The performances are amazing too.  Ranbir, sure, he’s the centerpiece.  But he isn’t actually the strongest performance, or the hardest role to play.  I am very impressed with him, don’t get me wrong, especially the way he transitions through the years.  And his willingness to appear young and foolish in the beginning.  But Anushka has a much harder part.  She doesn’t get many big speeches or revealing moments.  She has to tell us what is going on in the character’s head through little expressions, tiny moments.  And she has to make her character complicated and flawed, but still someone we can love just as much as Ranbir does.  Fawad does a good job as well, but he just has to be shockingly attractive and bearded, which is well within his abilities.

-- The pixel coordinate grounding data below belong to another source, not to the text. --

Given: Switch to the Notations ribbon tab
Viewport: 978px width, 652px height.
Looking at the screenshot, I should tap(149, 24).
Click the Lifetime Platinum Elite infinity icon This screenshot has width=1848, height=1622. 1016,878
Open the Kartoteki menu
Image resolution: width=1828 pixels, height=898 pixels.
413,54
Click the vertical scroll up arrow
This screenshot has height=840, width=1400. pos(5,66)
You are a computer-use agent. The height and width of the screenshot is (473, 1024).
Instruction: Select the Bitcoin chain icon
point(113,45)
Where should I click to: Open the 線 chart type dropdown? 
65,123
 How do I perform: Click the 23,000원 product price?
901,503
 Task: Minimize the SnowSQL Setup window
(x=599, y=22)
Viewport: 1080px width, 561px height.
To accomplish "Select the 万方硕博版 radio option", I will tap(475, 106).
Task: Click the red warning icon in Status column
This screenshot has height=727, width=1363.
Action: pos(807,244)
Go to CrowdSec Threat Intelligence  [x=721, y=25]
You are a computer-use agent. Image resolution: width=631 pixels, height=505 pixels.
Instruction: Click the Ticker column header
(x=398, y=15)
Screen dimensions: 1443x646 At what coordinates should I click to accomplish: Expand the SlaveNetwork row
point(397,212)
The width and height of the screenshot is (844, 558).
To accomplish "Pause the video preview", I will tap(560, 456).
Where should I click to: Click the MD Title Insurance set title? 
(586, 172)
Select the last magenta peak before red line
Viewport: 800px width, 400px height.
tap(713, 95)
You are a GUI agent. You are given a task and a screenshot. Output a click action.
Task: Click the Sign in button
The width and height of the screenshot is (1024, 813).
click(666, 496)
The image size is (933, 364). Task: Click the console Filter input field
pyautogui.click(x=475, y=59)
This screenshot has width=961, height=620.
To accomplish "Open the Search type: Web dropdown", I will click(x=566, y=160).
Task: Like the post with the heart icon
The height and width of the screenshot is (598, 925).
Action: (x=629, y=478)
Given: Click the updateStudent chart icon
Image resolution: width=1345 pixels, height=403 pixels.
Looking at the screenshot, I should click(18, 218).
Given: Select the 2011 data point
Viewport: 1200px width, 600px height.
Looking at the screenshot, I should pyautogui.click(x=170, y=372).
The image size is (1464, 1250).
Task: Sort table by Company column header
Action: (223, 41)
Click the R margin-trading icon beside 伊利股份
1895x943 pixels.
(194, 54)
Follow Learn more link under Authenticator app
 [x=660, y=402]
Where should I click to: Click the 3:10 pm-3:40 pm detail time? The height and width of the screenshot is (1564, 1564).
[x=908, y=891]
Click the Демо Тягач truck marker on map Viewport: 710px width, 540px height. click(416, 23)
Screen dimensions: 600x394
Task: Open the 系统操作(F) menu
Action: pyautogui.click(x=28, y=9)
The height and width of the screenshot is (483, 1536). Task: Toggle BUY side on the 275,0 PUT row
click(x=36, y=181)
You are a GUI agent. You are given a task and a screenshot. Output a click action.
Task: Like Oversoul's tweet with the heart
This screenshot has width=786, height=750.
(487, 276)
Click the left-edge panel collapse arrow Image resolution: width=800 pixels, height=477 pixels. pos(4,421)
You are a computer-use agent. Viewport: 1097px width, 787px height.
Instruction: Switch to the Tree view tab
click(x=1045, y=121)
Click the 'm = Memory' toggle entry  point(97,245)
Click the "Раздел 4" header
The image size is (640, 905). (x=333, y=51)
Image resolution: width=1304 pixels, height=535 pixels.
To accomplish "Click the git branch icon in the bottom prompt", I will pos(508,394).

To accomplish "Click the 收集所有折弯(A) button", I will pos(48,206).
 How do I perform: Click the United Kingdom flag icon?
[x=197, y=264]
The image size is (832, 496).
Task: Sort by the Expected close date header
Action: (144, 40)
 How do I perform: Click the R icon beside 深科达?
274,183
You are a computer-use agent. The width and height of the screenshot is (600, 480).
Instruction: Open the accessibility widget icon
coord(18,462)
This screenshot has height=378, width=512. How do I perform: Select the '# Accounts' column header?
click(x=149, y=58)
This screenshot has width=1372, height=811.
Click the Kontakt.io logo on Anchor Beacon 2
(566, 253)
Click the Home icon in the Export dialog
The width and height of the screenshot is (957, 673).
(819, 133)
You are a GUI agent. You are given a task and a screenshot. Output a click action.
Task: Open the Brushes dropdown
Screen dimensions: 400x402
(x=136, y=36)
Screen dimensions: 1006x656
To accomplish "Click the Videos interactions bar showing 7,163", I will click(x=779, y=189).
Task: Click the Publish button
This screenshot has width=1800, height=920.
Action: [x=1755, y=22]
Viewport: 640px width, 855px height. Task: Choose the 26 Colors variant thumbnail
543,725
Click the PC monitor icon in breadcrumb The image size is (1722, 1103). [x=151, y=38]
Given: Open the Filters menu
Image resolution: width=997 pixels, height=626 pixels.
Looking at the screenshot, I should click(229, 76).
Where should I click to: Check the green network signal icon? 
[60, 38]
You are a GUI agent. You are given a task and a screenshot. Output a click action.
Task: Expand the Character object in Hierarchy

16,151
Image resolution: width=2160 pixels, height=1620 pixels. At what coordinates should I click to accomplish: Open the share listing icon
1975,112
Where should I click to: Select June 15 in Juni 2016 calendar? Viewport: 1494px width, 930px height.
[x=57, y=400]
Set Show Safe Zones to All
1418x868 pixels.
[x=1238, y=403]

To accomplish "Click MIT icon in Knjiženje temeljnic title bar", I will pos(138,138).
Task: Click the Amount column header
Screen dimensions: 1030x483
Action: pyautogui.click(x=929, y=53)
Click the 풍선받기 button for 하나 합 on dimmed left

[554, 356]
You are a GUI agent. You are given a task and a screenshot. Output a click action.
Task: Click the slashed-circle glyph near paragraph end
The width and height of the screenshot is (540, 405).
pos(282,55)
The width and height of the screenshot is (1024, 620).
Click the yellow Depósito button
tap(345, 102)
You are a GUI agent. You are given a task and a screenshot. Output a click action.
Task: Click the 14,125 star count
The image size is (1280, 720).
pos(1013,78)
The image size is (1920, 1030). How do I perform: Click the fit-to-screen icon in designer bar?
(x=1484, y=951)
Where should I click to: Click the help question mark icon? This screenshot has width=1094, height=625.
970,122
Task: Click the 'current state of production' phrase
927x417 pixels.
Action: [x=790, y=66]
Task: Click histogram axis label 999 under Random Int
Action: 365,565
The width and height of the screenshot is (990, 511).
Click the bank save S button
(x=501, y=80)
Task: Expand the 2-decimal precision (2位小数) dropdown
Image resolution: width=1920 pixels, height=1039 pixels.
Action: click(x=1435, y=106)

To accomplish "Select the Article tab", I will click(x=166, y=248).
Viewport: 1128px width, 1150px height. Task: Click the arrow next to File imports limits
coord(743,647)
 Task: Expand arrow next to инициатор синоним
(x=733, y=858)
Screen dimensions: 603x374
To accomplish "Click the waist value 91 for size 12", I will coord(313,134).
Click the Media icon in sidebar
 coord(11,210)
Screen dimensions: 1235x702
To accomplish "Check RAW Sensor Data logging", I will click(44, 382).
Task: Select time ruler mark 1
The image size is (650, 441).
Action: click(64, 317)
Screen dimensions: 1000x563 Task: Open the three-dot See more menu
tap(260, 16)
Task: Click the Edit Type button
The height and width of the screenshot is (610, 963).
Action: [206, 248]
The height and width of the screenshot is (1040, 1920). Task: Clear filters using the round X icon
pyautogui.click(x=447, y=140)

Image result for fawad khan ae dil hai mushkil

Aish…..is okay.  It’s a perfect role for her.  Way way back when this film was first announced and it was rumored to be a remake of Doosra Aadmi, I said that if it is like the original, and Aish’s character is a seemingly sophisticated woman who is above petty emotions, but is actually hiding some deep emotions, it could be great casting.  And that’s more or less what she is.  A character who uses her surface relationships and clever dialogue to protect herself, to hide her feelings.  And all of Aish’s cosmopolitan manner and practiced performance techniques, all of that, ends up just supporting her character as someone who doesn’t like to let people all the way in.

And then there’s the filming.  I’m guessing Karan changed cameras, like the actual physical object he was using, for this film versus his others.  There is so much more motion and quickness to it.  Little glimpses of life and moments that flash by before you can grab them.  And then other moments that just last and last.  There’s one close-up of Ranbir I remember that felt like it went on forever, I kept waiting for the cut that never came, because I didn’t want to be pulled that much into his pain.  It also probably has to do with this cast, especially Ranbir.  Ranbir is such an intense actor, so in the moment, so fresh.  He shines with these close-ups, and with all the almost improvised character moments that happen earlier.

And yet that fresh camera style is combined with the classic Karan mastery of mise-en-scene.  I’ve mentioned before that I think he in inherited more of his uncle Yash’s technique with that, than Yash’s own son did.  The costumes, the set design, the color palette, they are all on point!  For instance, notice how Ranbir’s look changes from beginning to end of the film, while Anushka’s stays more or less the same.  Even to the point of wearing a similar outfit at one point towards the end to exactly what she was wearing in her first scene.  Anushka’s character knows herself and who she is all along, Ranbir’s doesn’t.  The film is filled with little things like that, stuff you don’t consciously notice as an audience member, but which registers on some level and tells you something you wouldn’t really know otherwise.

So, yeah, see this movie!  Really really well-made film.  And with a fresh take on an old story.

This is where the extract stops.